A Tribute to Herbert R. Dymale
The other day a friend emailed to let me know that our Bible and Theology professor from Malone College (now University), Herbert R. Dymale, passed away this last week. Dr. Dymale was a hero for many of us who had him over the forty years he taught at Malone. Here was this old German theologian who had served in Hitler’s army as a medic, was taken prisoner of war, and while he served his time in the states decided to study at get his masters at Princeton theological seminary. Later he became a “working theologian,” not unlike the Swiss theologian, Karl Barth, as he taught theology and pastored as a way to maintain his grounding in ministry. Actually, in a way, Dymale was our living Barth, he shared story after story of his service to the church, his deep passion for sharing Christ, and living and preaching the “Christ Event.”

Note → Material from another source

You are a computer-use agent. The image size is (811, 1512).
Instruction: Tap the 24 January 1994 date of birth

I took at least 5 classes with Dymale, and he was my adviser, during my time at Malone and while he was getting up there in years when I had him, and we, more often then not, found him wandering in and out of his lecturs as though on a casual walk around Myer’s Lake (where he lived in Canton), many things he taught us still stick with me even today. One, of course, was his incessant demand that every sermon we preach contain at its central core the “Christ Event.” Dymale, who was no stranger to Friends history and theology, saw the Christ Event as the central historical moment in human history and the point of which everything the church does and says needs to turn. What Jesus did in his ministry, on the cross, and through the life offered to the church through the resurrection is what makes us truly the body of Christ. I’ll never be able to pen a sermon without thinking about my semester with Dymale proclaiming that a sermon is not really a sermon unless it contains within it, as its central point, the Christ Event.

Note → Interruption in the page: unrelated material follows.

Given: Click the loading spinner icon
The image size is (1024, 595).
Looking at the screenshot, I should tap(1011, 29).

And certainly one aspect of the Christ Event is its power to call us to live changed lives and beckon us to live according to our calling; for me Dr. Dymale fully embodied this feature of Christian witness. Shortly after starting my junior year at Malone, I approached Dr. Dymale after a class I had with him (he was also my advisor) to talk about where I was headed with my studies. I think finally he must have realized that I didn’t have any clear direction because he asked me what it was I planned to do when I graduated. Up to that point, I planned to go into ministry. Dr. Dymale questioned me further, where was I working now, he asked. Earlier that summer I started work at Berean Christian Bookstore over on 30th street. For Dymale, this was an unacceptable response. He asked rhetorically, “If you think you’re being called into ministry, then don’t you think you should be working in a church to see if it’s really what you’re called to do?” It was rather frank but also a pretty reasonable question to ask.
He was right of course; interning at a church made a lot more sense for a student of Theology than stamping names onto people’s Bibles and selling “Testamints (though that latter required an equal amount of patience!). ”

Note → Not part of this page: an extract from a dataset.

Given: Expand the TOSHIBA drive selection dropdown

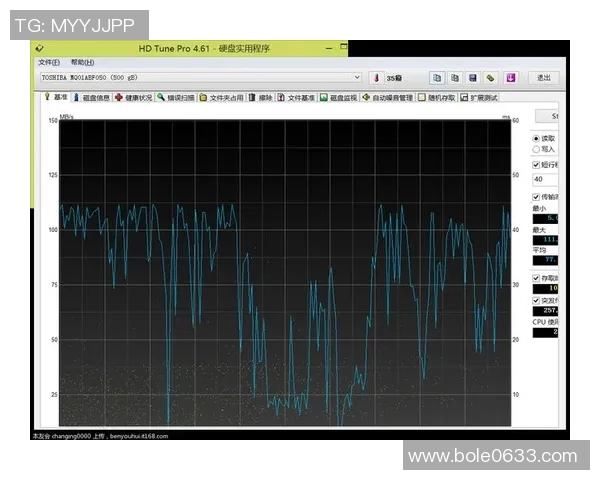Looking at the screenshot, I should pos(357,77).
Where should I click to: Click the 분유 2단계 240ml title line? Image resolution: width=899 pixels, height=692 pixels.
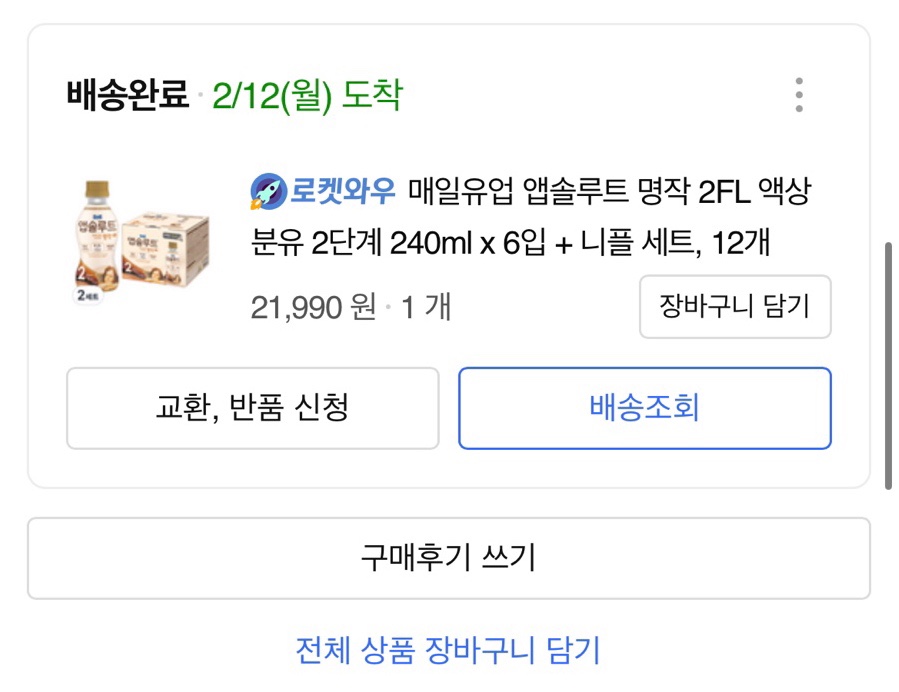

I know it seems like a small thing, but Dr. Dymale’s prodding me to get serious about ministry set me on a trajectory that might not have happened otherwise. Within just a couple months of this conversation I quit my job at Berean and was hired at small Friends Church in Akron. From there I not only became a member of that church, but I felt God draw me to working in and with the Quaker tradition as a whole. Subsequently, I went to seminary and am now pursuing doctoral studies on issues relating to the Friends church in our contemporary culture. Without Dr. Dymale’s very gentle but stern push towards the vision I thought God was calling me toward, I would have never found what was in fact my true calling.
Dr. Dymale, as well as a handful of other professors at Malone College, played a very important role in changing my perceptions of the Gospel, showing me what it meant to be faithful in day-to-day life and our helped to shape my ideas of ministry and the role the church in our society. For all of this I am grateful of Dr. Dymale ministry as a professor.